Até as declarações de Dilma Rousseff contra a redução da maioridade em suas redes sociais terminaram no vazio, ao menos por hora. A presidenta postou nesta terça, em sua página no Facebook, uma imagem com os dizeres “redução não é solução”, além de um vídeo da Human Rights Watch rejeitando a proposta da redução.

"O voto da comissão é muito decepcionante. Se for aprovada, a emenda será um grande retrocesso para a proteção dos direitos das crianças no Brasil e só servirá para colocar em risco os esforços do país para reduzir a criminalidade. Nos Estados Unidos, um dos poucos países que trata adolescentes como adultos, vários estudos têm mostrado que processar e julgar adolescentes como adultos só aumenta as chances de cometerem novos crimes após sua libertação", afirmou, em comunicado, Daniel Wilkinson, diretor para as Américas da HRW.

Estatísticas em que confiar

A derrota do Governo na queda de braços da maioridade penal não é apenas política, mas tem a ver, em grande parte, com a falta de dados que retratem a criminalidade e as prisões no país. A opinião é do advogado Ariel de Castro Alves, especialista em Políticas de Segurança Pública pela PUC-SP e ex-conselheiro do Conselho Nacional dos Direitos da Criança e do Adolescente. "Além de estar imerso em uma crise, o Governo ficou ainda mais fragilizado por não ter estatísticas confiáveis para rebater a redução", diz.

O advogado, que participou nesta quarta de um debate público sobre a redução instalado em uma Comissão de Cultura, é um crítico da PEC 171/93. Porém, acredita que "a redução apenas para crimes hediondos é um recuo positivo da proposta original”. “Esse debate deixou claro que o Governo não faz um monitoramento competente, não tem dados de reincidência, sobre a implementação do Estatuto da Criança e do Adolescente e até mesmo sobre o perfil dos adolescentes que sofrem medidas socioeducativas”, opina.

Nesta terça, o Instituto de Pesquisa Econômica Aplicada (Ipea) lançou, na tentativa de amenizar a questão, alguns dados recentes sobre jovens infratores com base em informações do Sinase e do próprio instituto – coletados, no entanto, apenas em 2013. Nesse ano, foram computados 23.100 adolescentes em conflito com a lei, sendo que 95% deles são do sexo masculino. Mais da metade das infrações – das quais 40% são roubos, 23,5% tráfico e 8,75% homicídios – são cometidas por jovens entre 16 e 18 anos.

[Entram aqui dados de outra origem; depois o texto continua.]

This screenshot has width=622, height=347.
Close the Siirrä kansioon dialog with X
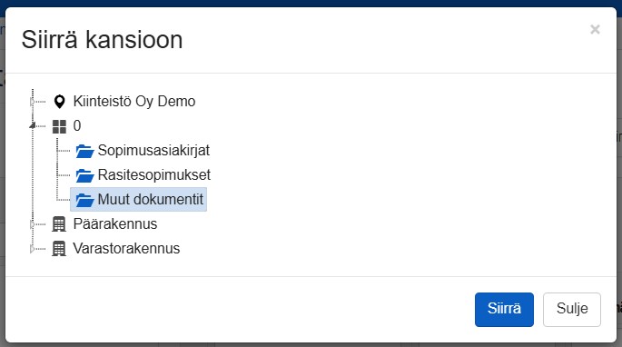tap(595, 29)
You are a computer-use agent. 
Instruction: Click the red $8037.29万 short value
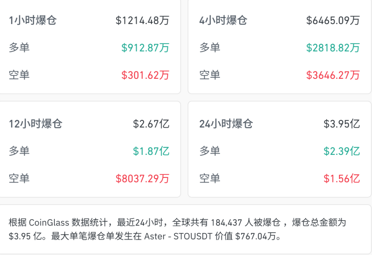(x=142, y=178)
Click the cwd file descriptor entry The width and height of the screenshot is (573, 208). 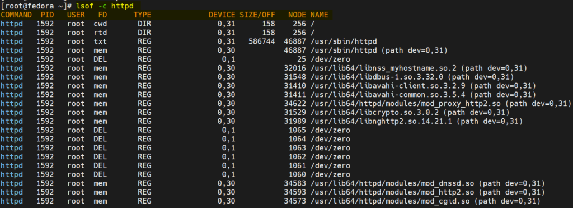click(100, 24)
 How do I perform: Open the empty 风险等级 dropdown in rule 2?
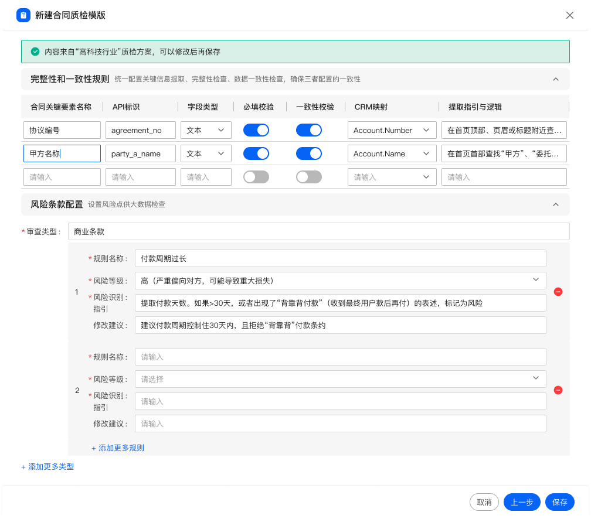tap(340, 379)
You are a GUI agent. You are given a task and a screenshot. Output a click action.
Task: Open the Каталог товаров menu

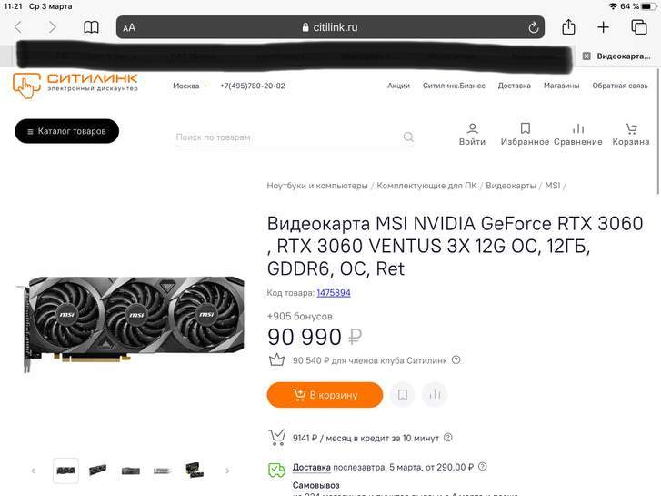pos(66,131)
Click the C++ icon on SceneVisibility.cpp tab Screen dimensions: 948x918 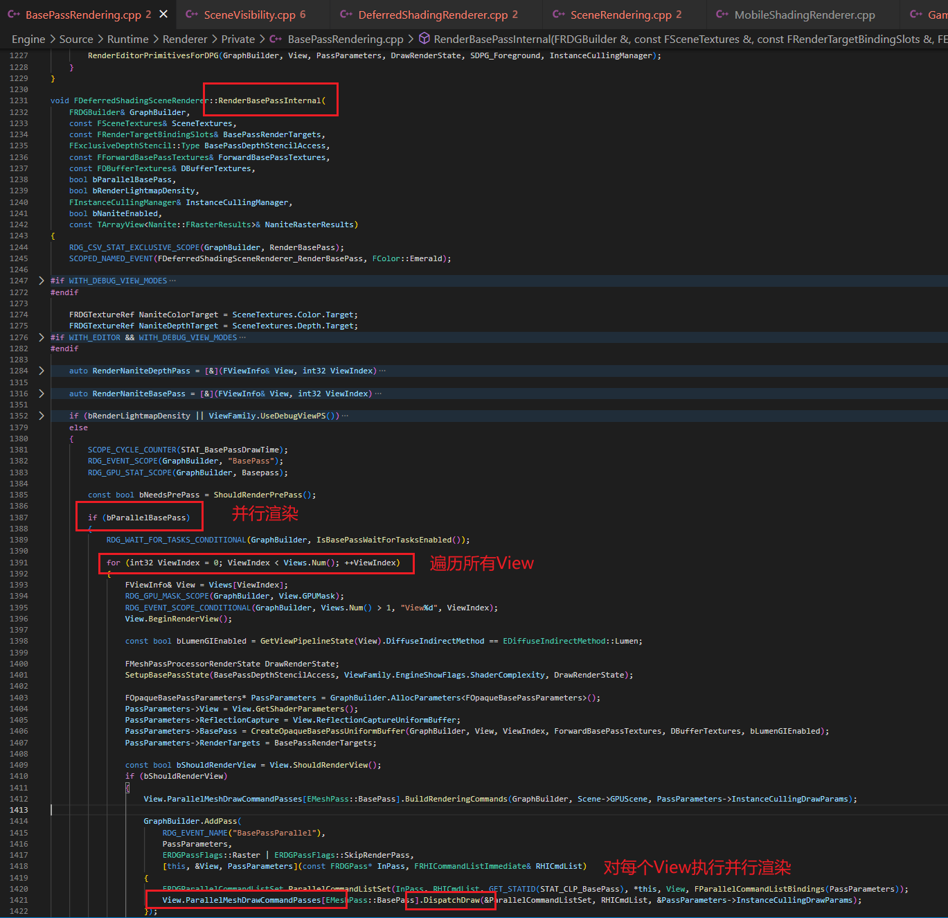pos(192,15)
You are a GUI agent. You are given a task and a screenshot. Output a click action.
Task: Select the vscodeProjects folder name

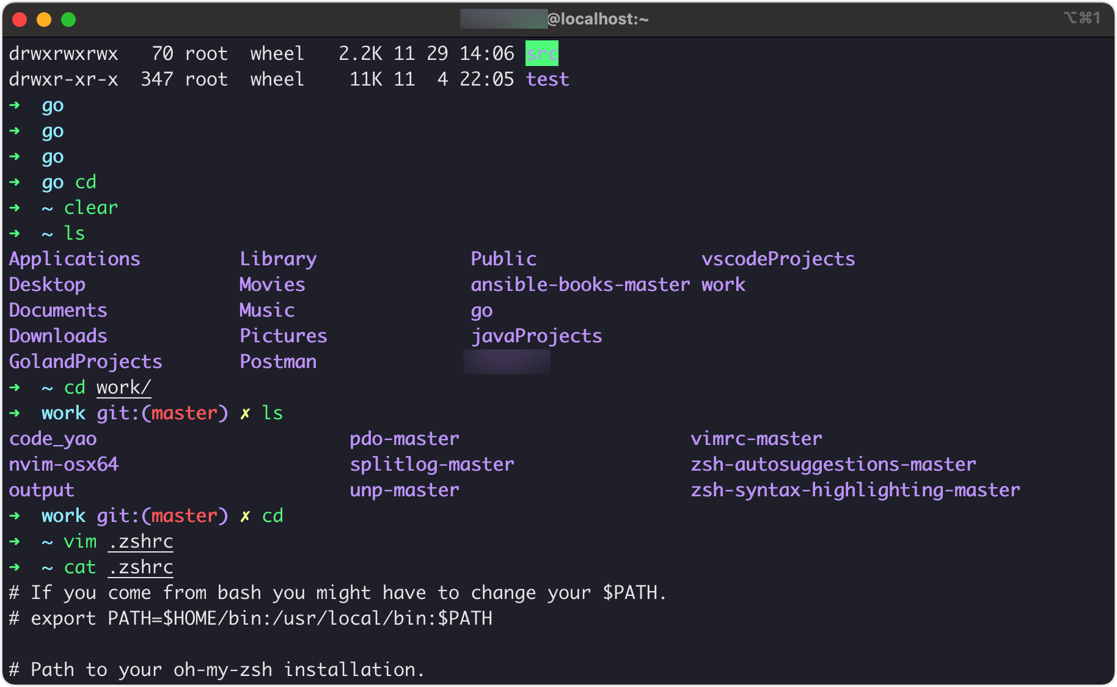pyautogui.click(x=778, y=259)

Se for aprovada no Congresso a proposta de redução da maioridade penal que acaba de passar ao Plenário da Câmara, as unidades da Fundação CASA – responsável pela aplicação de medidas socioeducativas a adolescentes em São Paulo, estado com maior número de jovens infratores (10.000 dos 23.100) – perderão muitos internos para as cadeias comuns.

Ariel chama a atenção para a questão do tráfico de drogas, que aparece em segundo lugar na lista de delitos mais cometidos por menores de idade hoje no Brasil: “Na legislação comum, tráfico é considerado crime hediondo. Se esse for o caso da PEC no formato em que avançou hoje na Câmara, muitos serão os adolescentes que irão para prisões”.